Aaron Girard , Jeffrey Shragge, Mike Danilouchkine, Carsten Udengaard, Sijmen Gerritsen

Large-scale ocean-bottom node (OBN) arrays of 1000s of multi-component instruments deployed over 1000s of square kilometers have been used successfully for active-source seismic exploration activities including full waveform inversion (FWI) at exploration frequencies above about 2.0 Hz. The analysis of concurrently recorded lower-frequency ambient wavefield data, though, is only just beginning. A key long-term objective of such ambient wavefield analyses is to exploit the sensitivity of sub-2.0 Hz energy to build long-wavelength initial elastic models, thus facilitating FWI applications. However, doing so requires a more detailed understanding of ambient wavefield information recorded on the seafloor, the types, frequency structure and effective source distribution of recorded surface-wave modes, the near-seafloor elastic model structure, and the sensitivity of recorded wave modes to subsurface model structure. To this end, we present a wavefield analysis of low- and ultra-low-frequency ambient data (defined as <1.0 Hz and <0.1 Hz, respectively) acquired on 2712 OBN stations in the Amendment Phase 1 survey covering 2750 km^2 of the Gulf of Mexico.

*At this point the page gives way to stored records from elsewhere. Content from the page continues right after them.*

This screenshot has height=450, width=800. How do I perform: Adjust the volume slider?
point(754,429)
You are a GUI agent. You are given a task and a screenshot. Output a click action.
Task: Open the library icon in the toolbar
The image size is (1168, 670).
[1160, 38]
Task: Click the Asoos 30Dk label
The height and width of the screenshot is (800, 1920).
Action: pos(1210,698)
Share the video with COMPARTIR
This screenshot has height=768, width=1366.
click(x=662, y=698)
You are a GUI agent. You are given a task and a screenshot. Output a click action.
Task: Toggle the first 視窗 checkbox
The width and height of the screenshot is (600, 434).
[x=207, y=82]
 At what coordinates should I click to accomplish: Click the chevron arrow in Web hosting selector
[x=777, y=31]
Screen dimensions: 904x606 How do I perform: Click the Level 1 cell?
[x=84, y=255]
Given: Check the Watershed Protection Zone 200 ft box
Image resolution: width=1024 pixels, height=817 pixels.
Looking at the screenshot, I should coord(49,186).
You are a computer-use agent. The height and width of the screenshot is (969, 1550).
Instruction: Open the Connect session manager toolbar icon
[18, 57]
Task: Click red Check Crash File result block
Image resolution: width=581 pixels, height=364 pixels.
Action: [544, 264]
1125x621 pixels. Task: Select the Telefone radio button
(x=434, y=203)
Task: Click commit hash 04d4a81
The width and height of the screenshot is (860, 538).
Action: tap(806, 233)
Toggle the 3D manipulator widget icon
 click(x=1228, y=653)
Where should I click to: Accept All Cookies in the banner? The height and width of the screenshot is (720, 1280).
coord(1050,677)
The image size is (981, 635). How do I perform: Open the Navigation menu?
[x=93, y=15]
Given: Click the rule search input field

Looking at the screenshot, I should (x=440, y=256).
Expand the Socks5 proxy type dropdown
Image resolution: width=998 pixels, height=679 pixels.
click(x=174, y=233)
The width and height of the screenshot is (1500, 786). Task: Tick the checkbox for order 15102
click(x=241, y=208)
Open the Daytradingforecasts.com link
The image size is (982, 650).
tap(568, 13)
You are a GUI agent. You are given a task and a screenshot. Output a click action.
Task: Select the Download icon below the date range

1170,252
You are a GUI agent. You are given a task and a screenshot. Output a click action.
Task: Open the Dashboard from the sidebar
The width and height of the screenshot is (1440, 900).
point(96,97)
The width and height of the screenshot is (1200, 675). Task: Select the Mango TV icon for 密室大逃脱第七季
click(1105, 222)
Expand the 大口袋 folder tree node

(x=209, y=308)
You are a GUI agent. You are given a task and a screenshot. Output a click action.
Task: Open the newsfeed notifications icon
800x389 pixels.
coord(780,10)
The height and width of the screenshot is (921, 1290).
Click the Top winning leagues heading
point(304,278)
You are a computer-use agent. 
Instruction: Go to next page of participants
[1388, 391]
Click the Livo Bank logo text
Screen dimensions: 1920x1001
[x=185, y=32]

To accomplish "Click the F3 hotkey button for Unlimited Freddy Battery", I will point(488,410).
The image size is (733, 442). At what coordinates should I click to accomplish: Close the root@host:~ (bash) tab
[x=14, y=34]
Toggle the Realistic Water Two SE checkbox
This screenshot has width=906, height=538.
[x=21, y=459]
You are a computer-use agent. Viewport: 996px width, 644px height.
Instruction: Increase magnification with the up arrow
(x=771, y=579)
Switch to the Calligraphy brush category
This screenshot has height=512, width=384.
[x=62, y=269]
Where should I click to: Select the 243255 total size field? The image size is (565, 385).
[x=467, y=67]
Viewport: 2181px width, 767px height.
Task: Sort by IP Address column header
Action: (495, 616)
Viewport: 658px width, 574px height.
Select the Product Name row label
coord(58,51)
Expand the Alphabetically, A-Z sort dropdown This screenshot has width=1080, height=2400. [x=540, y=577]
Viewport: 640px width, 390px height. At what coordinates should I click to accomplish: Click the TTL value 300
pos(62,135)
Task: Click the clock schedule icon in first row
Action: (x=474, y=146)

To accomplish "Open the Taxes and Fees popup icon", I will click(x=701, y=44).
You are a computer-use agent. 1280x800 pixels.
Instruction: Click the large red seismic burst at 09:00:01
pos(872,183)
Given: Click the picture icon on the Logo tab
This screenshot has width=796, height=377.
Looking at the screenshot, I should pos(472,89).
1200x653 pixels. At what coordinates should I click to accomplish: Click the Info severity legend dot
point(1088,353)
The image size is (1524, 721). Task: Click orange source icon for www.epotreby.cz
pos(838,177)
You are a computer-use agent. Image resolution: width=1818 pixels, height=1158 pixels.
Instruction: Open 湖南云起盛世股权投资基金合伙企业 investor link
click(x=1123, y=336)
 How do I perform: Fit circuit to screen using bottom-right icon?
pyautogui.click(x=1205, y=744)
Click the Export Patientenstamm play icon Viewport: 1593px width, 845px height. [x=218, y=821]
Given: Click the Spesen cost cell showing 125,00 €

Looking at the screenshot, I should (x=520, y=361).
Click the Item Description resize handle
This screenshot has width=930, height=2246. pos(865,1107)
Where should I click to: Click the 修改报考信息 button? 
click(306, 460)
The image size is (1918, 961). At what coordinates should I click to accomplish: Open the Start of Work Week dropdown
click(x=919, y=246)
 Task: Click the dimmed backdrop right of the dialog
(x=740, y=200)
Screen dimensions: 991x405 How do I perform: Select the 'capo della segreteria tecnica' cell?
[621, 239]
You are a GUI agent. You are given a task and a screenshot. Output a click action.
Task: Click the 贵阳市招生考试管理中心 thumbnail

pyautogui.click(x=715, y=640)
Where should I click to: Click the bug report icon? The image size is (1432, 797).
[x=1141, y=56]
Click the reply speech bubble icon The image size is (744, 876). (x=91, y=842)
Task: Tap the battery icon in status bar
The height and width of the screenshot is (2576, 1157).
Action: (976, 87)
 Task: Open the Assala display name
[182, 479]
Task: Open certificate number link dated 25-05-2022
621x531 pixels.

After applying prestack ambient data preprocessing and seismic cross-coherence interferometry workflows, we demonstrate that the resulting virtual shot gather (VSG) volumes contain evidence for surface-wave and guided P-wave mode propagation between the 0.01-1.0 Hz that remains coherent to distances of at least 80 km. Evidence for surface-wave scattering from near-surface salt-body structure between 0.35-0.85 Hz is also present in a wide spatial distribution of VSG data. Finally, the interferometric VSG volumes clearly show waveform repetition at 20 s intervals in sub-0.3 Hz surface-wave arrivals, a periodicity consistent with the mean active-source shot interval. This suggests that the dominant contribution of surface-wave energy acquired in this VSG frequency band is likely predominantly related to air-gun excitation rather than by naturally occurring energy sources. Overall, these observations may have important consequences for the early stages of initial model building for elastic FWI analysis.